Great wine is made in the vineyard is the often-cited phrase in wine circles. As a winery owner, if you want to make those high-scoring wines that get swoons from critics, it’s all about investing in the best viticulture.
Matt Hardin, a seventh-generation vineyard manager, might be the man to help you cultivate the best grapes. His family was among the earliest pioneers of Napa Valley, arriving during the California gold rush, owning a 3,500-acre cattle ranch that was Napa’s oldest registered cattle brand. By the 1890s, the family started farming grapes and continue to this day.
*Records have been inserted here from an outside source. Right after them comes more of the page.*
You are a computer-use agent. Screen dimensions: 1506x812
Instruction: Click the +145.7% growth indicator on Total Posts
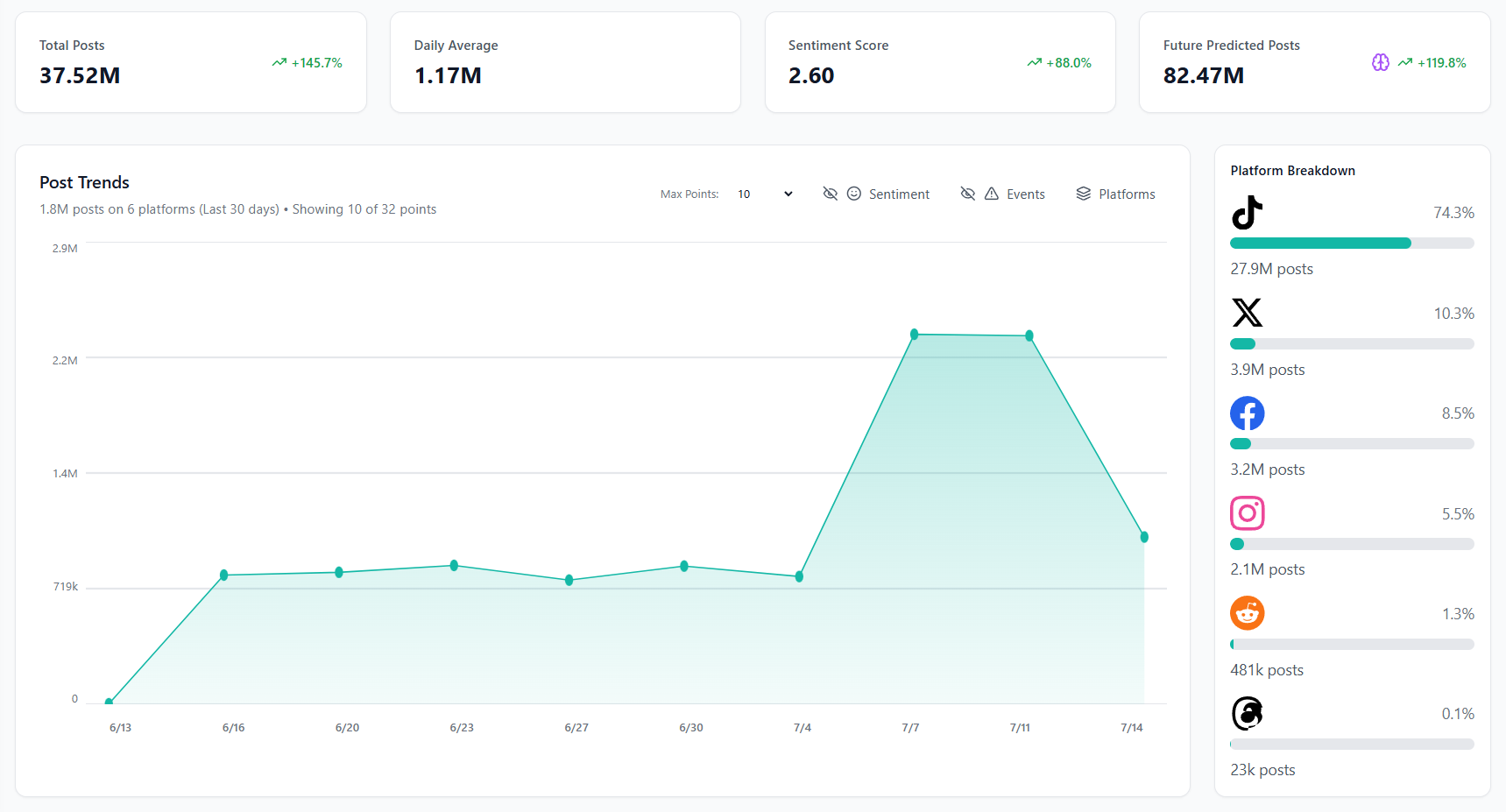[307, 62]
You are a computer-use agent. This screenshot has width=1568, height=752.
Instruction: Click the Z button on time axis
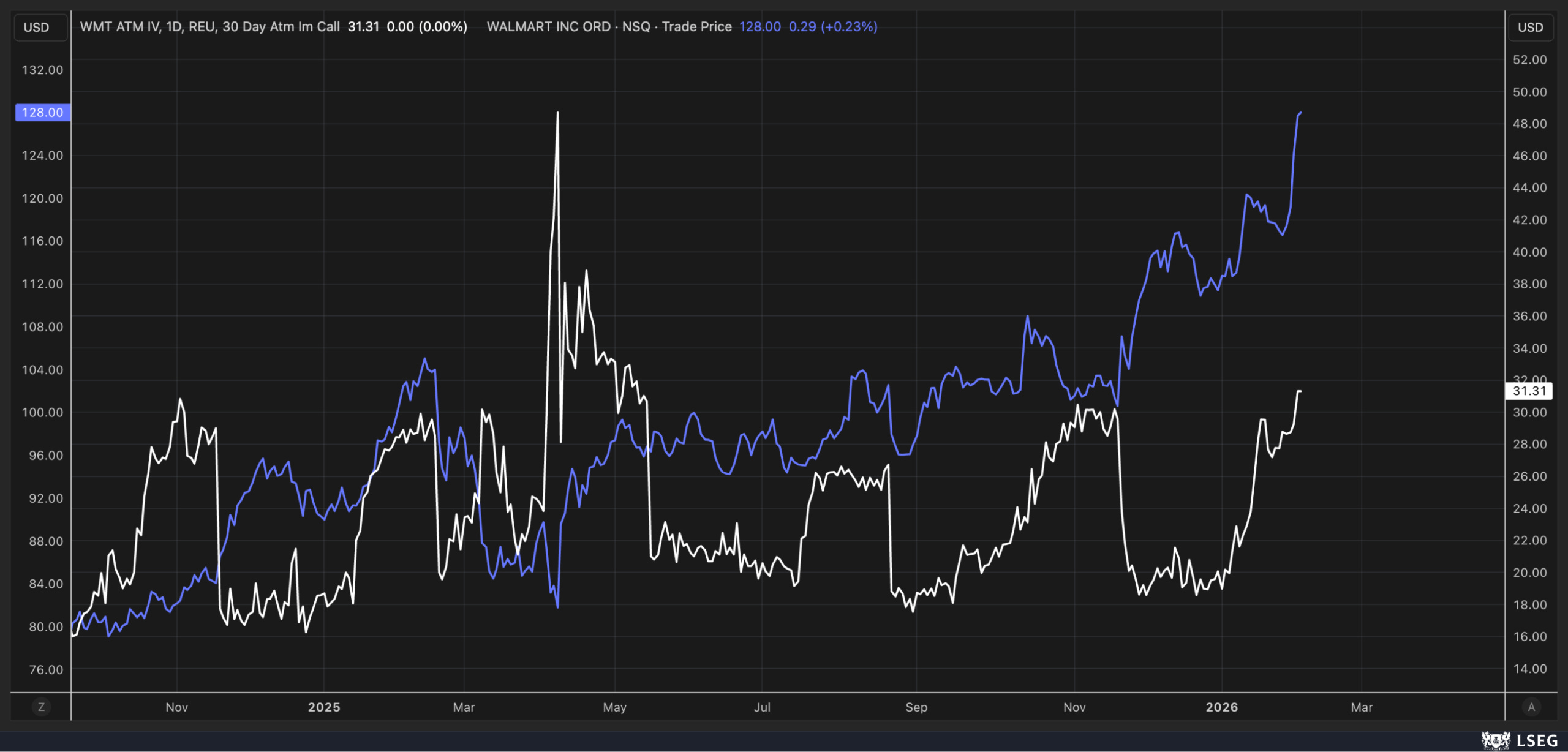pyautogui.click(x=41, y=707)
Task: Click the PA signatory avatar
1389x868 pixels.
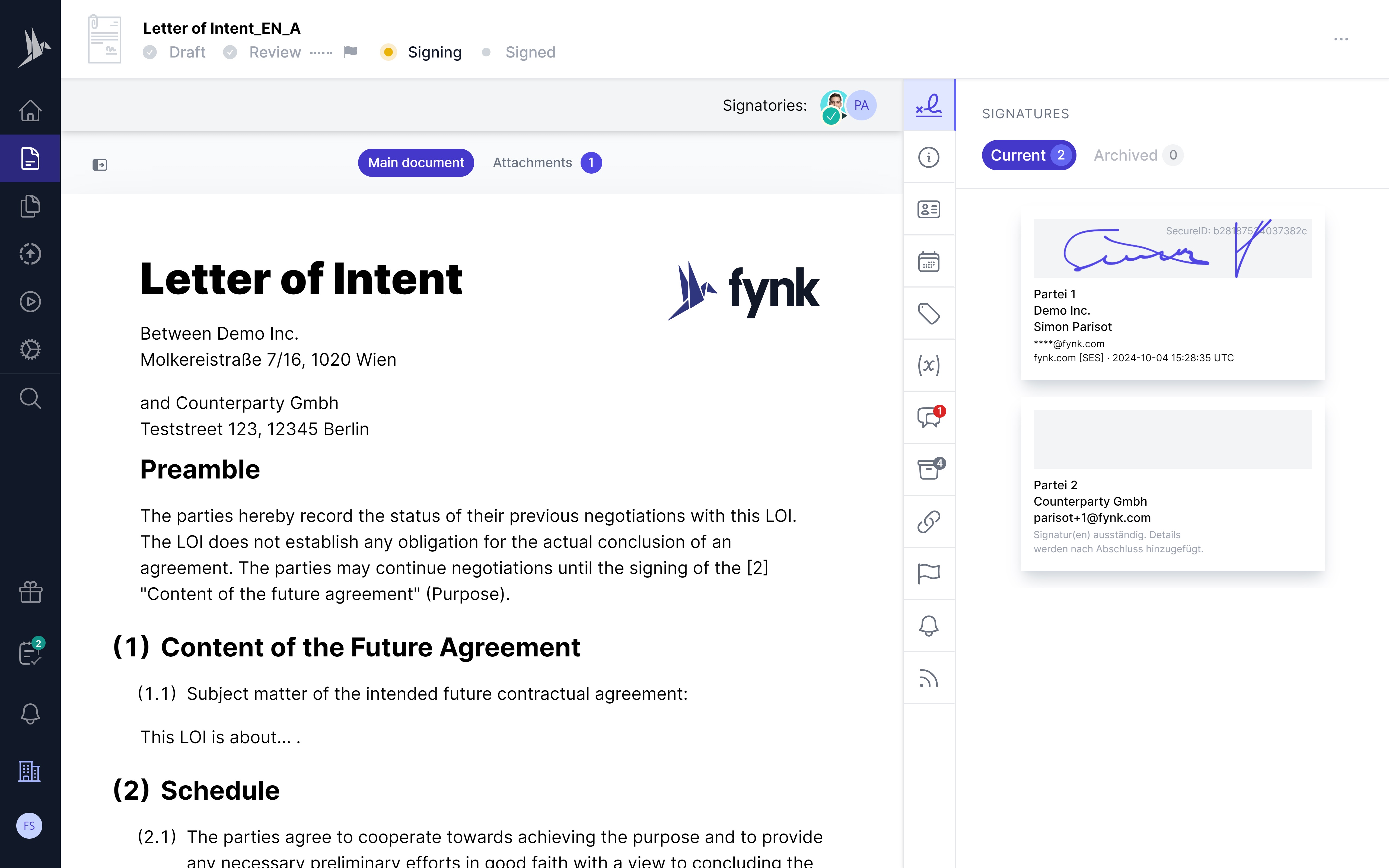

“I live in this truly utopian agricultural world,” says Hardin, who several years ago started Hardin Vineyard Management after working a dozen years under his mentor, viticulturalist Jim Barbour. Hardin handles 40 vineyard properties, has 65 full-time employees and engages 350 people in the vineyards from the period of bud break to harvest. He farms under the tradition of responsible agriculture as “stewards of Napa Valley’s legacy, architects of its future.” He owns two planes—a Cessna 206 and a Piper J-3 Cub—to transport him to his many wine tastings.
“I plant vineyards with the right grape variety for the soil type and let the vineyard owner choose between sustainable, organic or biodynamic viticulture—the latter two cost thousands more per acre to farm,” Hardin explains. “I’ll bring in my team of field workers to do the viticulture on the vineyard all year long, but especially from spring until harvest.”

Hardin not only acts as the viticultural service but also as somewhat of consultancy on the entire winemaking process by introducing people to his vast Napa network. He often works with deep-pocketed career changers looking to invest in a Napa Valley second act. The region’s prime parcels, he’ll tell them, are in one of five AVAs: Oakville, Stags Leap District, Howell Mountain, St. Helena and Rutherford.
“We go soup to nuts with the clients, helping secure the lawyer to trademark the brand, designers to create the labels, brand ambassadors to promote the wines,” Hardin explains.
The 4 Winds Winery—a jewel box vineyard perched high above the Silverado Trail—is a property that Hardin worked on from scratch. He introduced the Chapin family to winemaker Thomas Rivers Brown. “The Chapins are intent on making top wines from their impossibly rocky site,” he says.
“I’ve done the viticulture on Tom Seaver’s vineyard on Diamond Mountain in Calistoga and continue working with his wife, Nancy,” Hardin says. Hall of Famer Seaver pitched 20 seasons in Major League Baseball. “I also work the vineyard of Carmen Policy.” Policy was GM of the San Francisco 49ers, who took five Superbowl Championships.
“I work with successful people who want to master another field and seek intellectual involvement in developing a wine property,” he explains. Surely, it’s an investment that gives entry into a very elite club of winemakers.